A Gentle Introduction to Degrees of Freedom in Machine Learning

栏目: IT技术 · 发布时间: 4年前

内容简介：Degrees of freedom is an important concept from statistics and engineering.It is often employed to summarize the number of values used in the calculation of a statistic, such as a sample statistic or in a statistical hypothesis test.In machine learning, th

Degrees of freedom is an important concept from statistics and engineering.

It is often employed to summarize the number of values used in the calculation of a statistic, such as a sample statistic or in a statistical hypothesis test.

In machine learning, the degrees of freedom may refer to the number of parameters in the model, such as the number of coefficients in a linear regression model or the number of weights in a deep learning neural network.

The concern is that if there are more degrees of freedom (model parameters) in machine learning, then the model is expected to overfit the training dataset. This is the common understanding from statistics. This expectation can be overcome through the use of regularization techniques, such as regularization linear regression and the suite of regularization methods available for deep learning neural network models.

In this post, you will discover degrees of freedom in statistics and machine learning.

After reading this post, you will know:

Degrees of freedom generally represents the number of points of control of a system.
In statistics, degrees of freedom is the number of observations used to calculate a statistic.
In machine learning, degrees of freedom is the number of parameters of a model.

Let’s get started.

A Gentle Introduction to Degrees of Freedom in Machine Learning

Photo by daveynin , some rights reserved.

Overview

This tutorial is divided into three parts; they are:

Degrees of Freedom
Degrees of Freedom in Statistics
Degrees of Freedom in Machine Learning
1. Degrees of Freedom for a Linear Regression Model
2. Degrees of Freedom for Linear Regression Error
3. Total Degrees of Freedom for Linear Regression
4. Negative Degrees of Freedom
5. Degrees of Freedom and Overfitting

Degrees of Freedom

Degrees of freedom represent the number of points of control of a system, model, or calculation.
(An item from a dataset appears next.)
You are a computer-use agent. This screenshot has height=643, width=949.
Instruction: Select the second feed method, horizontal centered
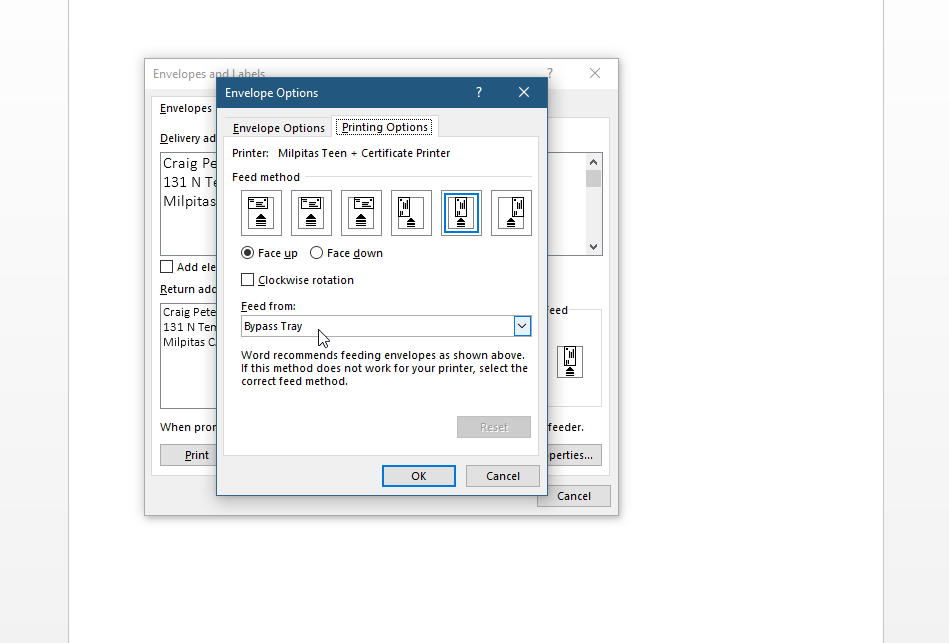click(311, 213)
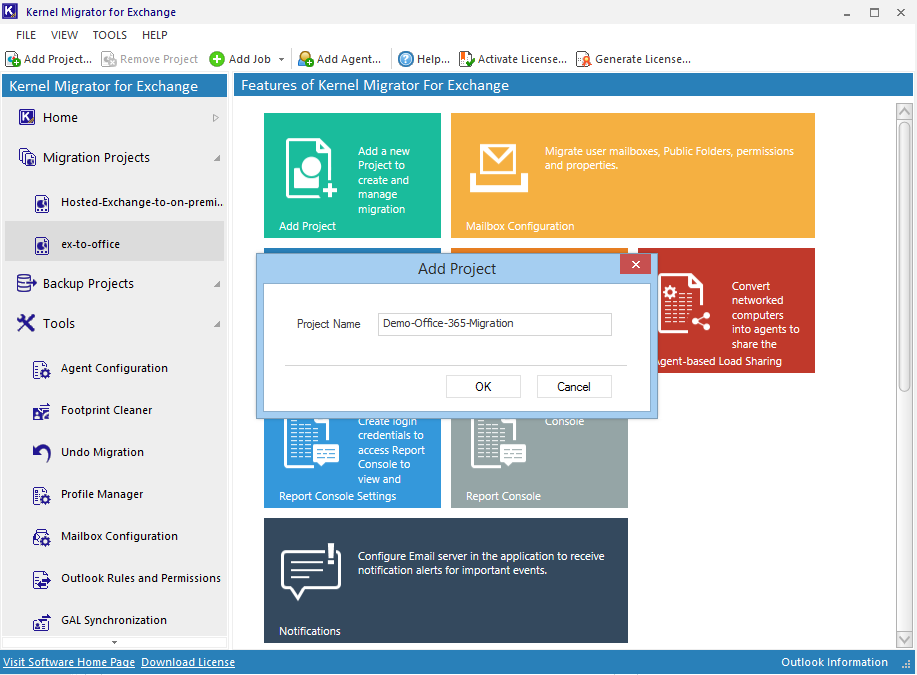
Task: Click the Add Agent toolbar icon
Action: 305,59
Each independent parameter that can change is a separate dimension in a d-dimensional space that defines the scope of values that may influence the system, where the specific observed or specified values are a single point in that space.

Mathematically, the degrees of freedom is often represented using the Greek letter nu, which looks like a lower-case “v”.

It may also be abbreviated as “d.o.f,” “dof,” “d.f.,” or simply “df.”

Degrees of freedom is a term from statistics and engineering and may be used in machine learning.

Degrees of Freedom in Statistics

In statistics, the degrees of freedom is the number of values used in the calculation of a statistic that can change.

Degrees of freedom: Roughly, the minimum amount of data needed to calculate a statistic. More practically, it is a number, or numbers, used to approximate the number of observations in the data set for the purpose of determining statistical significance.

— Page 60, Statistics in Plain English , 3rd Edition, 2010.

It is calculated as the number of independent values used in the calculation of the statistic minus the number of statistics calculated.

degrees of freedom = number of independent values – number of statistics

For example, we may have 50 independent samples and we wish to calculate a statistic of the sample, like the mean. All 50 samples are used in the calculation and there is one statistic, so the number of degrees of freedom for the mean, in this case, is calculated as:

degrees of freedom = number of independent values – number of statistics
degrees of freedom = 50 – 1
degrees of freedom = 49

Degrees of freedom is often an important consideration in data distributions and statistical hypothesis tests . For example, it used to be common to have tables of statistical test critical values calculated for different common degrees of freedom (before calculating the statistic directly was easy and common).

So far, so good, but what about a model fit from data, such as in machine learning?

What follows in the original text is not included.